◆ What the task requires ◆
Count the lines of the material below that contain the word "Where". Reply with the number alone.

____________________

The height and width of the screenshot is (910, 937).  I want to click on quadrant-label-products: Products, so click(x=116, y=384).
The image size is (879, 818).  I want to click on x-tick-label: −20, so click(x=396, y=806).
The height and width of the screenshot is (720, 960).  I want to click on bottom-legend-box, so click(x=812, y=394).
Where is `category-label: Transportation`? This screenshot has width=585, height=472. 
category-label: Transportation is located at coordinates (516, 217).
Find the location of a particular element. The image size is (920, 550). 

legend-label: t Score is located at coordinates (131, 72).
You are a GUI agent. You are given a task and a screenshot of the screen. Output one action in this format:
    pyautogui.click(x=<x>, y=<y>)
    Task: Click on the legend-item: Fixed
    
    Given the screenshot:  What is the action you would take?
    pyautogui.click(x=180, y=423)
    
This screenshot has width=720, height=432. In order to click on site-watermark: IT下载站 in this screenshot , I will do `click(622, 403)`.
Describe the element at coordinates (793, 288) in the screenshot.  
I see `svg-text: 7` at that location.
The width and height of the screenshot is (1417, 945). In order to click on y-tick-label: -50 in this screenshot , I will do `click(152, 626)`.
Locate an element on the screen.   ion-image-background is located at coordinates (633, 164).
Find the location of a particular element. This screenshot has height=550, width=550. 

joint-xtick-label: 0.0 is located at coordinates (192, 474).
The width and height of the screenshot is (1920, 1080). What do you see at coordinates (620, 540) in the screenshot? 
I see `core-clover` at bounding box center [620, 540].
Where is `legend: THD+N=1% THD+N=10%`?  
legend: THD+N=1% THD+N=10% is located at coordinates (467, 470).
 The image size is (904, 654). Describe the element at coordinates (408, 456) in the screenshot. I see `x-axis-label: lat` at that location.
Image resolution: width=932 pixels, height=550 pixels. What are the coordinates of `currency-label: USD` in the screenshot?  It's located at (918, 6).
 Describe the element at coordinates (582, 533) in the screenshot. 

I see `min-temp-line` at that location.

____________________

◆ Answer for this exercise ◆
2